Tropidolaemus huttoni
- Conservation status: Data Deficient (IUCN 3.1)

Scientific classification
- Kingdom: Animalia
- Phylum: Chordata
- Class: Reptilia
- Order: Squamata
- Suborder: Serpentes
- Family: Viperidae
- Genus: Tropidolaemus
- Species: T. huttoni
- Binomial name: Tropidolaemus huttoni (M.A. Smith, 1949)
- Synonyms: Trimeresurus huttoni M.A. Smith, 1949; Tropidolaemus huttoni — David & Vogel, 1998;

= Tropidolaemus huttoni =

- Genus: Tropidolaemus
- Species: huttoni
- Authority: (M.A. Smith, 1949)
- Conservation status: DD
- Synonyms: Trimeresurus huttoni , M.A. Smith, 1949, Tropidolaemus huttoni , — David & Vogel, 1998

Species of snake

Common names: Hutton's pit viper. Hutton's tree viper,
Tropidolaemus huttoni is a little-known species of pit viper, a venomous snake in the subfamily Crotalinae of the family Viperidae. The species is endemic to the southern Western Ghats of India. There are no subspecies that are currently recognized. Little is known about this species, as this species is known only from two young individuals, based on which it was first described in 1949. Despite long-term and targeted herpetological surveys in the particular hill range (Meghamalai), it has never been re-sighted there or elsewhere since then.

A possible third specimen from the northern Western Ghats is considered to be of doubtful identity at best, as it shares several features typical of T. wagleri complex as well; and its provenance is also currently unresolved.

==Etymology==
The specific name, huttoni, is in honor of its discoverer, Angus Finlay Hutton, a planter and naturalist.

==Description==
The coloration and size of adults of T. huttoni is unknown.

Juveniles are green dorsally, with a series of small white spots on both sides, located on the 2nd & 3rd scale rows from the vertebral row. There is distinct red eye streak on both sides of the head. Ventrally they are pale green, except for the last 25 subcaudals, which are dull reddish brown.

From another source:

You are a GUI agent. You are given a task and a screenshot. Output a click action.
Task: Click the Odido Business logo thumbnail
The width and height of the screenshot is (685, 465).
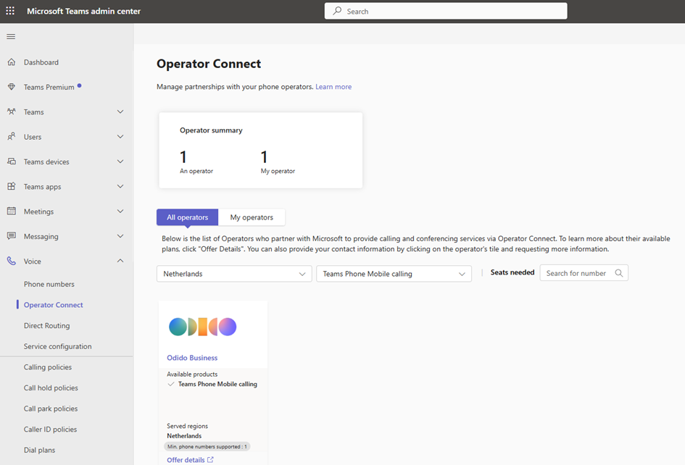pyautogui.click(x=203, y=327)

The holotype specimen is only 136 mm (5 3/8 inches) in total length, 98 mm (3 7/8 inches) in snout-vent length (SVL), and the tail is 38 mm (1 1/2 inches) long.

==Geographic range==
Tropidolaemus huttoni is found in the Meghamalai Hills in the southern Western Ghats, situated in Theni district of Tamil Nadu, southern India. It is known only from the type locality, which is listed as "High Wavy Mountains, Theni district, southern India".
According to David and Vogel (1998), this is a plateau on the western central edge of the Varushanad Hills, at 1,590 m (5,200 feet) elevation, in Theni district, Tamil Nadu.

==Biology and natural history==
Little is known of the biology and natural history of T. huttoni. The original description states that the two juvenile specimens were collected together, both evidently belonging to the same brood. The region was covered by dense tropical rainforests in Hutton's time and is now partly covered by tea plantations.